There are some cases where a radial artery (RA) graft is needed for a high-flow extracranial to intracranial (EC-IC) bypass as the external carotid artery (ECA) cannot be utilized as a donor artery. In this report, we describe two cases of extracranial vertebral artery (VA) to middle cerebral artery (MCA) high-flow bypass using an RA graft with an artificial vessel as an alternative bypass technique.
The patient was placed supine with a head rotation of 80 degrees. After frontotemporal craniotomy, another C: -shaped skin incision was made at the retroauricular region and the V3 portion of the VA was exposed at the suboccipital triangle. Prior to attempting the high-flow bypass, the superficial temporal artery (STA) was anastomosed to the M4 portion of the MCA as an insurance bypass. The RA graft was anastomosed to the V3 portion of the VA that traveled under the periosteum at the supra-auricular region through an artificial vessel. After RA-M2 anastomosis, an alternative EC-IC bypass, the V3-RA-M2 bypass, was achieved.
Postoperative angiography demonstrated successful graft patency and no perioperative complications were observed in both cases.
In the cases where a high-flow bypass is required, the V3 portion of the VA is a suitable alternative proximal anastomosis site when the ECA is not a candidate donor. Furthermore, an artificial vessel shows satisfactory protection against graft complications.

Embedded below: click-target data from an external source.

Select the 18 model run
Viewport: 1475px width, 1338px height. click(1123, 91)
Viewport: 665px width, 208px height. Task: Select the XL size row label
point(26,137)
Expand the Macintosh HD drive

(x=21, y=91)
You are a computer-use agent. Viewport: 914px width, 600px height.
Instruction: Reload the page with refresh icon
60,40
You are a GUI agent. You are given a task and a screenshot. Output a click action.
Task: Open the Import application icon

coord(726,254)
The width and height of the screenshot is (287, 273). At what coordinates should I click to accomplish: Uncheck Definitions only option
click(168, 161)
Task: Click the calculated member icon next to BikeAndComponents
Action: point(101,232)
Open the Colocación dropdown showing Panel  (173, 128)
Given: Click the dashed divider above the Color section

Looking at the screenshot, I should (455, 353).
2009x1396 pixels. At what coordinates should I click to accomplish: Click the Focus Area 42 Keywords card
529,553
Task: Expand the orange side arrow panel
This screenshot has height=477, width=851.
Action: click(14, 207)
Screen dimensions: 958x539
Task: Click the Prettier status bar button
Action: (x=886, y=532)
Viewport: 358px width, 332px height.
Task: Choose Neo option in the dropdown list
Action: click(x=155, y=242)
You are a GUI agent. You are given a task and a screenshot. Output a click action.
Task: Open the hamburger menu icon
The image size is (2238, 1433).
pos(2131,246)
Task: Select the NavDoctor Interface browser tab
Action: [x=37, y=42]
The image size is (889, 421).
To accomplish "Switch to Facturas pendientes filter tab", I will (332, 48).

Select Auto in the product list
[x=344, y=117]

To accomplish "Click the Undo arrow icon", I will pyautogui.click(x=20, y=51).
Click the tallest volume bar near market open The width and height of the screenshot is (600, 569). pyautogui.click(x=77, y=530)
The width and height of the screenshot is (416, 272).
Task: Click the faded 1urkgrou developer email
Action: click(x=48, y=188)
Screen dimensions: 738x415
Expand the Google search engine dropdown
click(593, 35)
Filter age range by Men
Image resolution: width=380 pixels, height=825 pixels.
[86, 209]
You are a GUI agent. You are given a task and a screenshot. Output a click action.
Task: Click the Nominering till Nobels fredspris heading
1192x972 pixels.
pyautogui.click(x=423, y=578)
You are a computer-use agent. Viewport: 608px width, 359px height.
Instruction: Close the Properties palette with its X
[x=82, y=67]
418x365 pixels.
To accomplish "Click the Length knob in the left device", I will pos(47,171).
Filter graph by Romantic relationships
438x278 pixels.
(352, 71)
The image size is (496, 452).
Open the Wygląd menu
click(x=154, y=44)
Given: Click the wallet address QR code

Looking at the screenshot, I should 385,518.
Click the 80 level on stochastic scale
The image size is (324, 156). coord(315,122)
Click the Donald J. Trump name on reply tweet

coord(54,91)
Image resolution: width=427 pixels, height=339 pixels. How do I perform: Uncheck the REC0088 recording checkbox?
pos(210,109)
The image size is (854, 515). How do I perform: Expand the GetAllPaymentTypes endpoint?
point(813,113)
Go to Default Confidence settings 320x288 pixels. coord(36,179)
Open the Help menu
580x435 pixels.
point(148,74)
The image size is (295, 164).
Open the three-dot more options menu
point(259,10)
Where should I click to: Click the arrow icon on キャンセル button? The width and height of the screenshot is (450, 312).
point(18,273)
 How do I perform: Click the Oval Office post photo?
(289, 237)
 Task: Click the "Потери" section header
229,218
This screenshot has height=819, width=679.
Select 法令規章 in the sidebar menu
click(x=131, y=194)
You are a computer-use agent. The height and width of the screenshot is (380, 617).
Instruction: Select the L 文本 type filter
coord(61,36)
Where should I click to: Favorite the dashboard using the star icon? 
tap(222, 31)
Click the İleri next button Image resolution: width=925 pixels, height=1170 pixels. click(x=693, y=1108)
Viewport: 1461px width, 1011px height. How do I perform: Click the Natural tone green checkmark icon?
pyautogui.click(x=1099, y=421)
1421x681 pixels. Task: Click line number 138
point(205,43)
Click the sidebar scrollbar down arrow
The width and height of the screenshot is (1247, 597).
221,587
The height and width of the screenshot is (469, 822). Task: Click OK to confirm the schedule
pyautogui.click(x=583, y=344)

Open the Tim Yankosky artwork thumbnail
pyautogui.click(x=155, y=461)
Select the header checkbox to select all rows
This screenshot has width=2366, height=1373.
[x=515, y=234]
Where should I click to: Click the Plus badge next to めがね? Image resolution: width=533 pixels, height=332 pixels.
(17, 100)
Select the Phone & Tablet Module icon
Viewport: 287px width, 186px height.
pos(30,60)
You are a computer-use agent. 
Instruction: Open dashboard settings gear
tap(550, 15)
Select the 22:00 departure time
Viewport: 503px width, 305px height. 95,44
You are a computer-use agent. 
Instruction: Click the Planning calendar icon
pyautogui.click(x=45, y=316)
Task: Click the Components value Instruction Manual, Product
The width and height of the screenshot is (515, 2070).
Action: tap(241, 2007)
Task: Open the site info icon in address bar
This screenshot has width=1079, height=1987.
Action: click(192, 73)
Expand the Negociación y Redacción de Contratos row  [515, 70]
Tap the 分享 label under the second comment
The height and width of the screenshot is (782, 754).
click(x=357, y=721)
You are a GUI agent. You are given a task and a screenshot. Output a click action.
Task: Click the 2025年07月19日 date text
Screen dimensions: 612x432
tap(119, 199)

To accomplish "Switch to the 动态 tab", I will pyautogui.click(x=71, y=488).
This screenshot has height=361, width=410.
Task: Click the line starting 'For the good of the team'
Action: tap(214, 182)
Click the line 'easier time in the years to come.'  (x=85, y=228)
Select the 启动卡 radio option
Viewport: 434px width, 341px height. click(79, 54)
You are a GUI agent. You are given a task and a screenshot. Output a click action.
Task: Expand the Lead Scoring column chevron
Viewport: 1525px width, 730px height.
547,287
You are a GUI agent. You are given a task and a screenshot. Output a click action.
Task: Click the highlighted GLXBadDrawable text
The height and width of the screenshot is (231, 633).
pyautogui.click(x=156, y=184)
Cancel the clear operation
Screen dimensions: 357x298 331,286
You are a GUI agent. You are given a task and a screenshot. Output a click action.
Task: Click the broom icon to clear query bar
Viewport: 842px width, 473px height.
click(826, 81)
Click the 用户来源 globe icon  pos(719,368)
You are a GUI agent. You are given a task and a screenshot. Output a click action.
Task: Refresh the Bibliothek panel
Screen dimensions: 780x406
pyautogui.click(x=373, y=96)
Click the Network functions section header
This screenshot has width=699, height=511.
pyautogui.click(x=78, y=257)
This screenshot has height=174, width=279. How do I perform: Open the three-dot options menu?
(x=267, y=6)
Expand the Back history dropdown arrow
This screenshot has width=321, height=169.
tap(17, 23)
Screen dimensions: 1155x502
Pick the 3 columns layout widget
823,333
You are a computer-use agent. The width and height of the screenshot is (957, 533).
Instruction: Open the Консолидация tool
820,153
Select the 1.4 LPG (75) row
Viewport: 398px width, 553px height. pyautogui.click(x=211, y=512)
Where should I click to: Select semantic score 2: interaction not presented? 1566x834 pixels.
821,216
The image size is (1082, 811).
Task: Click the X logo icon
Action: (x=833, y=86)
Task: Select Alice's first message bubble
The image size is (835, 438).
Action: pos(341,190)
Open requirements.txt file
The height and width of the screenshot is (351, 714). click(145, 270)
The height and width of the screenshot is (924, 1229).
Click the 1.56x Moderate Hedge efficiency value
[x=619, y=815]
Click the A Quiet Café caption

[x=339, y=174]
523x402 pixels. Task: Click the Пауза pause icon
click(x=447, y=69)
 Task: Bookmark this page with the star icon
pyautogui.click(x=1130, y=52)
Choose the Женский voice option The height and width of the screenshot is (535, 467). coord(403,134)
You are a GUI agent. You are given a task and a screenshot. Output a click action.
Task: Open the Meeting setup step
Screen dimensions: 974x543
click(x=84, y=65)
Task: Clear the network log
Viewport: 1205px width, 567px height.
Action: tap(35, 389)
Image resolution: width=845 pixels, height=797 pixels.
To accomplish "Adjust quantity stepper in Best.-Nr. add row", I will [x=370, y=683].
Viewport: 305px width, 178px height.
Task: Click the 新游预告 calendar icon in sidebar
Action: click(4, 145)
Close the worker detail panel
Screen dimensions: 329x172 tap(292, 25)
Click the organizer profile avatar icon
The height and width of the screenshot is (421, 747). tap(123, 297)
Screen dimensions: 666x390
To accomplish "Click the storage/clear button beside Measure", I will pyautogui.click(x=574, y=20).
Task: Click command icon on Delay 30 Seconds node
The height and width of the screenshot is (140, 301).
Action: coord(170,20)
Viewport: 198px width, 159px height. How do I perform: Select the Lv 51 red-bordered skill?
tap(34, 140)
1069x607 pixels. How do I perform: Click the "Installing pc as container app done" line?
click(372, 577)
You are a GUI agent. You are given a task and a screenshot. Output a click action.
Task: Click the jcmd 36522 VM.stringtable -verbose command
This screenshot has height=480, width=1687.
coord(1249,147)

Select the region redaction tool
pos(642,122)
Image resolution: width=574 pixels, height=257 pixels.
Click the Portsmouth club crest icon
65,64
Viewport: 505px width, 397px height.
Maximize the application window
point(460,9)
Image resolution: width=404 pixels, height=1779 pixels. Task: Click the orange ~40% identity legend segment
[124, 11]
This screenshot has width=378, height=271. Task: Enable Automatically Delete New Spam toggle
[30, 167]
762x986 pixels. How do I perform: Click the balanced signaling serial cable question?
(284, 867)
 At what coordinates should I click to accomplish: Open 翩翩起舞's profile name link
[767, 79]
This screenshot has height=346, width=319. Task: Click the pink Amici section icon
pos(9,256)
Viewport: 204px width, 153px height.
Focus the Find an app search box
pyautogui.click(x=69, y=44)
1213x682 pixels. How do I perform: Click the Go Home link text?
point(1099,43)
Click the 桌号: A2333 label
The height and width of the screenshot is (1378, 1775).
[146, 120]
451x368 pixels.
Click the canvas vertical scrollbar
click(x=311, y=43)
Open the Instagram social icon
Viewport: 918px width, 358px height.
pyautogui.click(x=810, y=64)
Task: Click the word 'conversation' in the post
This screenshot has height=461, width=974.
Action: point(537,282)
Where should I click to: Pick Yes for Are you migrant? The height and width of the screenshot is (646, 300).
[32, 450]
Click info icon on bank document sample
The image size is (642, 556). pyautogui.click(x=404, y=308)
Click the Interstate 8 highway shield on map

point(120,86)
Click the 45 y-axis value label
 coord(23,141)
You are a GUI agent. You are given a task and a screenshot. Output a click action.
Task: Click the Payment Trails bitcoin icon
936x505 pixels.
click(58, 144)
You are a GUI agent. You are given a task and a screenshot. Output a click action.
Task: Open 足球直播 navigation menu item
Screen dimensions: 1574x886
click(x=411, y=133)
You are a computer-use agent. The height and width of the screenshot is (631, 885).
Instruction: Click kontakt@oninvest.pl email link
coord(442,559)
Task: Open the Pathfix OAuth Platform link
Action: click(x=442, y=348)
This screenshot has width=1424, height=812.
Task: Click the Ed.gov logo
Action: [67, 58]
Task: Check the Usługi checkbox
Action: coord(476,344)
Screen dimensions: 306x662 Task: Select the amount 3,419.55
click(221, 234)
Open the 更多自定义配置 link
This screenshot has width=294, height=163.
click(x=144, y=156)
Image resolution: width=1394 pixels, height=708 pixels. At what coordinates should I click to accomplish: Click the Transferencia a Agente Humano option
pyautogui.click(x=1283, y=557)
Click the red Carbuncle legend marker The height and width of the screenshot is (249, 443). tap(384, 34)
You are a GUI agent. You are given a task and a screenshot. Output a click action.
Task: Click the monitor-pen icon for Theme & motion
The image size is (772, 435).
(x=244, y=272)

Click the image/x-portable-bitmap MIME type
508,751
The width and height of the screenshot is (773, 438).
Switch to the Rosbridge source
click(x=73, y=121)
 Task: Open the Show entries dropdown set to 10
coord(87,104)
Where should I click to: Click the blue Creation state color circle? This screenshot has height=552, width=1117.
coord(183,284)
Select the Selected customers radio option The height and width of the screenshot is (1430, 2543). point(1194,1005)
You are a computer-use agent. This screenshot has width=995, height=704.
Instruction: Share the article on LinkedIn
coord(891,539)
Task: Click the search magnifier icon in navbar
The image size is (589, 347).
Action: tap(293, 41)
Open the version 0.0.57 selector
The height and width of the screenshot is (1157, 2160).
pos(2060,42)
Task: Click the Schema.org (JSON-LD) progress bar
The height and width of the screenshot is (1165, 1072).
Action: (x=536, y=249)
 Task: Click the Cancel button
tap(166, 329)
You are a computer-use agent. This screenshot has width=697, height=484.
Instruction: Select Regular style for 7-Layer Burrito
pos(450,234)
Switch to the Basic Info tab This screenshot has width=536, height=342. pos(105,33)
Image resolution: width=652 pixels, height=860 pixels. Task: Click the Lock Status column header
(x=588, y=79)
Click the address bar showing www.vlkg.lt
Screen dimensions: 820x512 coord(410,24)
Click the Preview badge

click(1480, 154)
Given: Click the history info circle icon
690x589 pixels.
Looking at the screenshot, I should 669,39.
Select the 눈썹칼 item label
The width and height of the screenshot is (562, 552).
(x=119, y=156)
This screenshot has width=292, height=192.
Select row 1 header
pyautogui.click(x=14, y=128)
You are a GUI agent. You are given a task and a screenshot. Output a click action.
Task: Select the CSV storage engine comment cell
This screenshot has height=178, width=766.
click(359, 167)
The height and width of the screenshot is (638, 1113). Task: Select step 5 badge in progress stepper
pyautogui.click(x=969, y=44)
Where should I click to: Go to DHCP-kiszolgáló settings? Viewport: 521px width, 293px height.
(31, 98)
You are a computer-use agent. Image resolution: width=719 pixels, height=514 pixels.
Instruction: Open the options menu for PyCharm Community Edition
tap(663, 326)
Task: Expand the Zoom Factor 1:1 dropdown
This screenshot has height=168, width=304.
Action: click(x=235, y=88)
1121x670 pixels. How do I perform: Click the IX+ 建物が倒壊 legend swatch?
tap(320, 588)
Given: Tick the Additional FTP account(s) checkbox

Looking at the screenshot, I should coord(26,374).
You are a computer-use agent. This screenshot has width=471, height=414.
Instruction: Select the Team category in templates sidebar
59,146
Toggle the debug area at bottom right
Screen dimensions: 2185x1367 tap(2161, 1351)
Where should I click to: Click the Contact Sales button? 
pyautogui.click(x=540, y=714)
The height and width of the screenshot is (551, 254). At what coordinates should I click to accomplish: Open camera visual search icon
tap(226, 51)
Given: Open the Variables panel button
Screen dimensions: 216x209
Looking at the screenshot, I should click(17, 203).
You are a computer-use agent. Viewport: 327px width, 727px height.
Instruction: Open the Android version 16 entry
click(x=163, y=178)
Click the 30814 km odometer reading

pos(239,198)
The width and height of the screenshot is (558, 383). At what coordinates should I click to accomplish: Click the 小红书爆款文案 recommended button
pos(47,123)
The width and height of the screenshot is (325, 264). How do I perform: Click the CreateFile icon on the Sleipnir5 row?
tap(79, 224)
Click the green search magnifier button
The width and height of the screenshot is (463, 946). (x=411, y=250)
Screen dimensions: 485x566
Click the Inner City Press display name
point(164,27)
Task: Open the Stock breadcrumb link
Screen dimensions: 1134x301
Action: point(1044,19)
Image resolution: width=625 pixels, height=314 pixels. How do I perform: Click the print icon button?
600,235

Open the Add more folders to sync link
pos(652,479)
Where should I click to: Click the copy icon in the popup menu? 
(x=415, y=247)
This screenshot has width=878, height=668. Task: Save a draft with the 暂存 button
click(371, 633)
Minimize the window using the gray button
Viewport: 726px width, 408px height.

在某些情况下,由于无法利用颈外动脉(ECA)作为供体动脉,高流量颅外至颅内(EC-IC)旁路手术需要使用桡动脉(RA)移植物。在本报告中,我们描述了两例使用带人工血管的RA移植物进行颅外椎动脉(VA)至大脑中动脉(MCA)高流量旁路手术的病例,作为一种替代旁路技术。
患者仰卧,头部旋转80度。在额颞开颅术后,于耳后区域做另一个C形皮肤切口,在枕下三角暴露VA的V3段。在尝试高流量旁路手术之前,将颞浅动脉(STA)吻合至MCA的M4段作为保险旁路。通过人工血管将RA移植物吻合至在耳上区域骨膜下走行的VA的V3段。在RA-M2吻合后,实现了一种替代的EC-IC旁路,即V3-RA-M2旁路。
术后血管造影显示移植物通畅成功,两例均未观察到围手术期并发症。
在需要高流量旁路的情况下,当ECA不是合适的供体时,VA的V3段是合适的近端吻合替代部位。此外,人工血管对移植物并发症具有令人满意的防护作用。